Oh, no! The City of Providence is in trouble … or shortly will be in trouble … probably … because of the Cianci-era pensions with rapacious cost of living adjustments (COLA).

We’ve seen fliers and been to meetings where we are told, 'Bankruptcy is not an option!' The subtext being that bankruptcy is likely unless…

And then we’re presented with a savior in the form of a $500-million pension obligation bond.

But we have to hurry, ('buy now!') because interest rates are rising … it may already be too late! (And if we don’t vote in favor then no one will ever lend us money at a good interest rate ever again!)

I’m voting no. No no no.

Not only is the pension obligation bond a fast-talking shell game, it doesn’t even make financial sense.

Here’s why:

• The pension obligation bond will not solve the pension crisis. It covers less than half of the existing unfunded obligation. (Only about 40%.)

• The only way this works is if the money stays in the investment account. (More about that in a moment.)

• Imagine buying a house with the requirement that you have to borrow 100% of the money, and keep it in a bank account at all times, even though you’ll only owe your mortgage payments.

• The belief that the pension fund needs to be 100% funded is false. Even with the current 26%, the income and interest exceed the expenses to the pensioners.

• Yes, the COLAs have been on hold and expenses will rise. The administration hasn’t kept it secret exactly how much is owed to how many people.

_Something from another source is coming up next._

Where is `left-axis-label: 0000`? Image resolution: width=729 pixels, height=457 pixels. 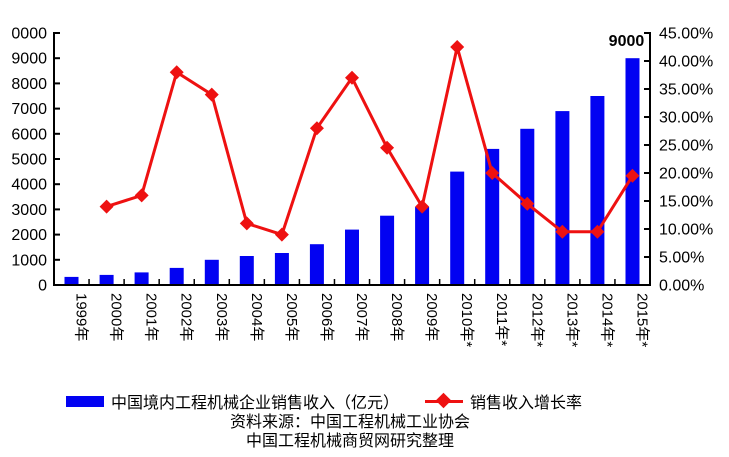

• The numbers bandied around are seductive but optimistic, 'We’re borrowing at 5% interest, but we’ll be collecting 7% interest from investments on Wall Street. That’s a 2% profit!'

• If the stock market tanks, we won’t be collecting 7% interest, but we’ll still owe 5% on half a billion dollars.

• By the way, over the 30-year period of the bond, the interest will add up to … half a billion dollars.

• Even if the stock market doesn’t tank (and tanking is anything less than a 5% return), if the bond money is actually used to pay pensions, then it won’t be invested and won’t collect any interest.

• Let me repeat and explain that: as soon as we spend $150 million on pensions, the 7% investment income will be lower than the 5% interest owed.

• After that, we’ll be paying the interest and principal with tax dollars.

• Meanwhile, no one can say (or will say) how many people are going to benefit from the pensions, nor how old they are.

• We’re going to borrow half a billion dollars to pay off half a billion dollars at the cost of half a billion dollars.

• Finally, the pension obligation bond itself will be immune to any bankruptcy that comes later. That means we’re going to owe the bond holders the money no matter what happens.

The proposed pension obligation bond is like not refinancing a mortgage at a lower rate. At the end of a mortgage, you own a house.

At the end of this Ponzi scheme, the City of Providence will own nothing. Will have built nothing. And will still be in the hole to pensioners.

Don’t sit out this election. Vote no on #1. I am.

Mark Binder is an author and a political activist. He lives in Providence.